----- Supplied data -----

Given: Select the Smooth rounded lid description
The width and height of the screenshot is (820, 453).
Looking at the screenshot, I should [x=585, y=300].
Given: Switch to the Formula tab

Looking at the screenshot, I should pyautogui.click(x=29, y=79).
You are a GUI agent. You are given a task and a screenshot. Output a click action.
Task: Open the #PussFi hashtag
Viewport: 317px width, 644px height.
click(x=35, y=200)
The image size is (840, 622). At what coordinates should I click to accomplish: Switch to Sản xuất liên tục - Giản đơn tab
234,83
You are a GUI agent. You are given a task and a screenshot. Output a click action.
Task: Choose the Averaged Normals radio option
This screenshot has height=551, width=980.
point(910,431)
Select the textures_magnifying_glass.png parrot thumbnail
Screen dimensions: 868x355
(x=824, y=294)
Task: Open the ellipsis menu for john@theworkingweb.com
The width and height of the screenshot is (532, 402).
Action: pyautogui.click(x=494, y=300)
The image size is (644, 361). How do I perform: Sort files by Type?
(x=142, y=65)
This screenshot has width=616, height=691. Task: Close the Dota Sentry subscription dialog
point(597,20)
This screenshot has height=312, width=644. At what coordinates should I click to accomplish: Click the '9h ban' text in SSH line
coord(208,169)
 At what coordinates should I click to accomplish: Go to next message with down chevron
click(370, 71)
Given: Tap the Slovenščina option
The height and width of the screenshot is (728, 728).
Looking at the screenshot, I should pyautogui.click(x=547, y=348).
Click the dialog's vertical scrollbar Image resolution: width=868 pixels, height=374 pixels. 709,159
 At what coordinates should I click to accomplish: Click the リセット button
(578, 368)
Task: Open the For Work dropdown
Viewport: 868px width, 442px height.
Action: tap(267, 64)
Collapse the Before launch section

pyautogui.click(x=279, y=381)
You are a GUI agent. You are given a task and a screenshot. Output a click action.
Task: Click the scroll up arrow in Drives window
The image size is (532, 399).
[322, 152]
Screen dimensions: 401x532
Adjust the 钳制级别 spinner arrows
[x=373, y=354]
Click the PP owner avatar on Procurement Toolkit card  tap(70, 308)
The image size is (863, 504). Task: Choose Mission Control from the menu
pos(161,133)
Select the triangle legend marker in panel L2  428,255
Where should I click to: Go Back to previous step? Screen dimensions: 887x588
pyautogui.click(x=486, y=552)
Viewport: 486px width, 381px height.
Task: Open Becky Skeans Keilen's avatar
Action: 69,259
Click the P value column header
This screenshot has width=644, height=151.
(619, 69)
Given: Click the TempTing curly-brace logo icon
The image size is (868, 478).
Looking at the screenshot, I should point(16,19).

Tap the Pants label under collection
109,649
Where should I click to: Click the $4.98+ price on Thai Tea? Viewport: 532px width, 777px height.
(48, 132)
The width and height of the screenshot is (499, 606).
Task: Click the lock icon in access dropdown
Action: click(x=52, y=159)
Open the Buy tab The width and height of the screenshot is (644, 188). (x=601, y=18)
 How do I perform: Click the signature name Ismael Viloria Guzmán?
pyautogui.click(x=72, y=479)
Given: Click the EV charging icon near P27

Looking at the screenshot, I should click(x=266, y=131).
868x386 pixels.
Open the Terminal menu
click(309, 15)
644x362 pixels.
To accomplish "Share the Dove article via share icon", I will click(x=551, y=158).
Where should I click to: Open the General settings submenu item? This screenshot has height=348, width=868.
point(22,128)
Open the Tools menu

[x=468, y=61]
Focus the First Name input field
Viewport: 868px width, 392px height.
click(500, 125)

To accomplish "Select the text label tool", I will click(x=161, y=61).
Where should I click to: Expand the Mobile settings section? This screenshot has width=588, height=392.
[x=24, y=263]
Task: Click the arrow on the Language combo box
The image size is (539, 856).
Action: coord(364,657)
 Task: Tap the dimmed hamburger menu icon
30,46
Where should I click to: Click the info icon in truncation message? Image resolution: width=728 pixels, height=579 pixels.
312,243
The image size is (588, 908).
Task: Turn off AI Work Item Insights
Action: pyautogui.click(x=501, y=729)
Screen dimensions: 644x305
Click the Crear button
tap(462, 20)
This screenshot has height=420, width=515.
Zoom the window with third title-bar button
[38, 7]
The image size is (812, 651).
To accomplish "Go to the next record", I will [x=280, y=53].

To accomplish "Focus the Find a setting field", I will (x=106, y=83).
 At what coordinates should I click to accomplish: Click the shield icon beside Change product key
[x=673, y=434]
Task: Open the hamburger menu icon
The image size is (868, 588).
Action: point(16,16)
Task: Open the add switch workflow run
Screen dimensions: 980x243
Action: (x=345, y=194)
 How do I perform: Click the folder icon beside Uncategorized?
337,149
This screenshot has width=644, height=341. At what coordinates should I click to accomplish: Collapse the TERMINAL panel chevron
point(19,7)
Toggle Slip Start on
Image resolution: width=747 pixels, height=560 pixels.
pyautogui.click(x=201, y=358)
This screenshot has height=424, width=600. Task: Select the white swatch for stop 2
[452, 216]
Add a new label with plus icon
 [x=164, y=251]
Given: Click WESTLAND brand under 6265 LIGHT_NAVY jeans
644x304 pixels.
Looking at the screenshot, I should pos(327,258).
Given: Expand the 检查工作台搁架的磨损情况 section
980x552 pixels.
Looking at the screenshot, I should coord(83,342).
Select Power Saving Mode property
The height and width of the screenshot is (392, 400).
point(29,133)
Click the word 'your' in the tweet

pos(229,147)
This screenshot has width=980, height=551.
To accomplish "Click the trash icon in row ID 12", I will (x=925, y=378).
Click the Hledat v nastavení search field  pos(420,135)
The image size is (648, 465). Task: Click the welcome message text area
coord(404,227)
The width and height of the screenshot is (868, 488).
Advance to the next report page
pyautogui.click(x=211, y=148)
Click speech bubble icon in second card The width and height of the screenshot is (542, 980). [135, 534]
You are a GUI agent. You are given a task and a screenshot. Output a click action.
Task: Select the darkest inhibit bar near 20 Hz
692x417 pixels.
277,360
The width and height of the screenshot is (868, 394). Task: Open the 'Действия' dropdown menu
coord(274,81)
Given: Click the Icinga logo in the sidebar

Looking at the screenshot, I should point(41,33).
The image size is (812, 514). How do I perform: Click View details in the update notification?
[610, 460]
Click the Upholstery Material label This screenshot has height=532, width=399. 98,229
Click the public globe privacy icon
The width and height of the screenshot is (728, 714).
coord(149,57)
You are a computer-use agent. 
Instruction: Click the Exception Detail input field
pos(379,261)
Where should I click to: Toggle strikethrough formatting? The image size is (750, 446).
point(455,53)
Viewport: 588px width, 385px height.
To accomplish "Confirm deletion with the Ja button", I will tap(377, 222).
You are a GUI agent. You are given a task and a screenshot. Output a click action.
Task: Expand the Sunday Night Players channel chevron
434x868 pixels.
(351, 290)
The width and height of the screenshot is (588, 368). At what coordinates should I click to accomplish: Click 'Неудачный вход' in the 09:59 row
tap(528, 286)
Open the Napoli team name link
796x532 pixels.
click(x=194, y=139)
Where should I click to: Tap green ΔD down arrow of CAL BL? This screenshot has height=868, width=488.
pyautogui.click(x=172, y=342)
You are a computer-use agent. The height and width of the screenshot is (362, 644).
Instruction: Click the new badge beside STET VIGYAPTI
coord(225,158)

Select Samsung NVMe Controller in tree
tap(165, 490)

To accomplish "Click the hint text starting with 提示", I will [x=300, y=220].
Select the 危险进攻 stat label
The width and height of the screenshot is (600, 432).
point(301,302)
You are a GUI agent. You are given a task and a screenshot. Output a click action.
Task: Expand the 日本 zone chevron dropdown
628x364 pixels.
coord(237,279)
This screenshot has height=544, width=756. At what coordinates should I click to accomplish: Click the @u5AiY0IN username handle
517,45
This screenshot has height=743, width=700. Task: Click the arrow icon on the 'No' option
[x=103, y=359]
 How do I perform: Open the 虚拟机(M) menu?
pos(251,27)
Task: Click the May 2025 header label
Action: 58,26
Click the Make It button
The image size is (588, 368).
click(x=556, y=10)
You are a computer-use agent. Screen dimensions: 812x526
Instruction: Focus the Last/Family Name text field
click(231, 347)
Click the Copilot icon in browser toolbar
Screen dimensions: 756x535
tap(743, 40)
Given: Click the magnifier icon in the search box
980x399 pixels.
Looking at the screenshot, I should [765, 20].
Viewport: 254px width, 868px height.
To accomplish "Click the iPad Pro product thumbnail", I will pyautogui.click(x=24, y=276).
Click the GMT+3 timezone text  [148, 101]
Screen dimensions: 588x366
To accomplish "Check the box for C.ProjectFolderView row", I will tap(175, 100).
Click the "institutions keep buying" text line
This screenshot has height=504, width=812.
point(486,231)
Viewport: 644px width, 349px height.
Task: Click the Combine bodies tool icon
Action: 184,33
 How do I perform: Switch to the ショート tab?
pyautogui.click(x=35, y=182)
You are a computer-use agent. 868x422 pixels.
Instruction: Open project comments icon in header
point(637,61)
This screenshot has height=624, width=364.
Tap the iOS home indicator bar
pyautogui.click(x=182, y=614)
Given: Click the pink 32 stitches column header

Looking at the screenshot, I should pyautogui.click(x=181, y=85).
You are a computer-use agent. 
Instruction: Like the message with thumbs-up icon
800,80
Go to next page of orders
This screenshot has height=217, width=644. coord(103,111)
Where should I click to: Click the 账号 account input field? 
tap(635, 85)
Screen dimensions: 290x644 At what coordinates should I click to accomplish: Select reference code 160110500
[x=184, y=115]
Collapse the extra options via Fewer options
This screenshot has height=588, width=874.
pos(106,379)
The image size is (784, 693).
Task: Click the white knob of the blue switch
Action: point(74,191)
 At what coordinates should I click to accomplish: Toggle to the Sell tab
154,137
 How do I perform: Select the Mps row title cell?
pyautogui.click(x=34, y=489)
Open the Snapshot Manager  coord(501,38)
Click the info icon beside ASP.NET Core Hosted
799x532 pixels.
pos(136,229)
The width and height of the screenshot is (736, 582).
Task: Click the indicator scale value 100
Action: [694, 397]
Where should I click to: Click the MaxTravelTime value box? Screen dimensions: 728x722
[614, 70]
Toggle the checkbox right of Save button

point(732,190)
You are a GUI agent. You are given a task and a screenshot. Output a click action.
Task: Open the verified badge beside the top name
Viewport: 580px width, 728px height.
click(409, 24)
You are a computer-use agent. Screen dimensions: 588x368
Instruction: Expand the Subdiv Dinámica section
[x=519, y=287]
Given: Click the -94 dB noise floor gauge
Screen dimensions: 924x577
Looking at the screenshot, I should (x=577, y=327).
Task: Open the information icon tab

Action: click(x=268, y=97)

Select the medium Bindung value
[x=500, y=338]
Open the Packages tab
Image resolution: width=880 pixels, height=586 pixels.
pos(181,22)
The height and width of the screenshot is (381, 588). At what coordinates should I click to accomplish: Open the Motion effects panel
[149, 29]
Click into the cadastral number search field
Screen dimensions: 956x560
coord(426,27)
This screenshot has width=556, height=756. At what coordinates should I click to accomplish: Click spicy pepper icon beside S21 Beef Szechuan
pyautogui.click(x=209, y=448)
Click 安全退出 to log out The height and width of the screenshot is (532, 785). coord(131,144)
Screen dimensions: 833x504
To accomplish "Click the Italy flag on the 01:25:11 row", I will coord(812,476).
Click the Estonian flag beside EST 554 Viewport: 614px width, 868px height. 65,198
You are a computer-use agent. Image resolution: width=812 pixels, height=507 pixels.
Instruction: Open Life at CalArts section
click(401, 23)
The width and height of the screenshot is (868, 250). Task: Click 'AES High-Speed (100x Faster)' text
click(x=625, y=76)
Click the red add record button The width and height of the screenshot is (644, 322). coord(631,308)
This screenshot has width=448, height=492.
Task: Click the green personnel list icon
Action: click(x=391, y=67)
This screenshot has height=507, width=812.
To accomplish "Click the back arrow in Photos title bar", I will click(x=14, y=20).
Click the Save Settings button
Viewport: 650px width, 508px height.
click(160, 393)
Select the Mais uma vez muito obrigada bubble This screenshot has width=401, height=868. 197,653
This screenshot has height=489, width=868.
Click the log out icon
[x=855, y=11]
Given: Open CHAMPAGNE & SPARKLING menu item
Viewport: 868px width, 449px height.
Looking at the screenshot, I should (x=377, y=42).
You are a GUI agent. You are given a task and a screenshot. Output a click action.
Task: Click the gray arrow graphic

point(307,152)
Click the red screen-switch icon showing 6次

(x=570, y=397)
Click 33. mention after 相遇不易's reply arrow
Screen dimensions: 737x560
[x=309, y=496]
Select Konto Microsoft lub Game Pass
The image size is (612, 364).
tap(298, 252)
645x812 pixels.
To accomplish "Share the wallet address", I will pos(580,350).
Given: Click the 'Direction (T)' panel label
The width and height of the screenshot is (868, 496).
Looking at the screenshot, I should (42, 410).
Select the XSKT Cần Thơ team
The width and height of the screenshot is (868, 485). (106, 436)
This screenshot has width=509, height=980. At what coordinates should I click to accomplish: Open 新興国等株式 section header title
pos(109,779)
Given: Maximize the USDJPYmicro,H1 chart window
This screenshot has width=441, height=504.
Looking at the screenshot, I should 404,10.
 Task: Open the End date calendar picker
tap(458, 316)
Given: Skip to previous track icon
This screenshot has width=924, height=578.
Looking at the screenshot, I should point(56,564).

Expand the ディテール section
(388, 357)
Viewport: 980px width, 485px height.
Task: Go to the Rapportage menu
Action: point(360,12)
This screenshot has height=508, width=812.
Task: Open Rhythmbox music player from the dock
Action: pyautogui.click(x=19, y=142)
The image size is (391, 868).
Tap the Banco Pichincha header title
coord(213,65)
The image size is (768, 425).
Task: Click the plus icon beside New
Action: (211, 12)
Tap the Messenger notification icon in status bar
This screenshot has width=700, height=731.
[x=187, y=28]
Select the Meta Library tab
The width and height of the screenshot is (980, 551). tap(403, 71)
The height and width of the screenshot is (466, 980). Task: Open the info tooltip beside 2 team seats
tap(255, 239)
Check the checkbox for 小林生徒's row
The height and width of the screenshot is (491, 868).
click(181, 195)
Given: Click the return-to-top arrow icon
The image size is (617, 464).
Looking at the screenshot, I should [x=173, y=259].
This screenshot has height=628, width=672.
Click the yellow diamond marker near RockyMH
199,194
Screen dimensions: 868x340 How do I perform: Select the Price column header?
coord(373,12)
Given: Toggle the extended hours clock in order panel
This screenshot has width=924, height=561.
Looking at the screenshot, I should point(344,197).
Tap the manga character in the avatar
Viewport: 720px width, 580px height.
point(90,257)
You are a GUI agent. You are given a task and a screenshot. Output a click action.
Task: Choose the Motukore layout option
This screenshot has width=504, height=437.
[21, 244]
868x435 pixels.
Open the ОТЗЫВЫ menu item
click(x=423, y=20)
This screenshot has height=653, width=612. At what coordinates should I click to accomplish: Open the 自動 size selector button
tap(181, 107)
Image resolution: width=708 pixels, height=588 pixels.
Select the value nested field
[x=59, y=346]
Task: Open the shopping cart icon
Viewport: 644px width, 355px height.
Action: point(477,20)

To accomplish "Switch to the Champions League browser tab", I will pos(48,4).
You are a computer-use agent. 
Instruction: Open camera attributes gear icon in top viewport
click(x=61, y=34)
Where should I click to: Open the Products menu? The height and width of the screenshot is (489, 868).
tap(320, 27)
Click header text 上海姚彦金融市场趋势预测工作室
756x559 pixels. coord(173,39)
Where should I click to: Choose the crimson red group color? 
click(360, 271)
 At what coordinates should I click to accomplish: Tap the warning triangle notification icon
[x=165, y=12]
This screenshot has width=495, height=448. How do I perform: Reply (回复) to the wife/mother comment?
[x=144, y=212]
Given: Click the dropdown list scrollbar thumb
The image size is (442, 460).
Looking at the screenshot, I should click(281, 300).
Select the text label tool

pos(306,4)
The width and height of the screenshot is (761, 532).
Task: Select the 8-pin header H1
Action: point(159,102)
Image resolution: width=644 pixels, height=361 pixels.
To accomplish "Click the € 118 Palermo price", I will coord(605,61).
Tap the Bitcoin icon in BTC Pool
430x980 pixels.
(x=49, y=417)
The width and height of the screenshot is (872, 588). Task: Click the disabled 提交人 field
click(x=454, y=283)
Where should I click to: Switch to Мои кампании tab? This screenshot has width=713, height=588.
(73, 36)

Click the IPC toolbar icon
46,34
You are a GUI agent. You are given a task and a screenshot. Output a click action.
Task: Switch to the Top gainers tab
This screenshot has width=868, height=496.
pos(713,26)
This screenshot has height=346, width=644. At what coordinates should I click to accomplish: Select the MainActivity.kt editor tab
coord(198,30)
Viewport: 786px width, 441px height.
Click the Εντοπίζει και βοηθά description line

-----

■ **Your assignment**: All lines above from the line with "How do I perform: Select the Mps" through the line with "Task: Open the verified", both included, are to be set down exactly, with nothing else.

■ **Solution to this problem**:
 How do I perform: Select the Mps row title cell?
pyautogui.click(x=34, y=489)
Open the Snapshot Manager  coord(501,38)
Click the info icon beside ASP.NET Core Hosted
799x532 pixels.
pos(136,229)
The width and height of the screenshot is (736, 582).
Task: Click the indicator scale value 100
Action: [694, 397]
Where should I click to: Click the MaxTravelTime value box? Screen dimensions: 728x722
[614, 70]
Toggle the checkbox right of Save button

point(732,190)
You are a GUI agent. You are given a task and a screenshot. Output a click action.
Task: Open the verified badge beside the top name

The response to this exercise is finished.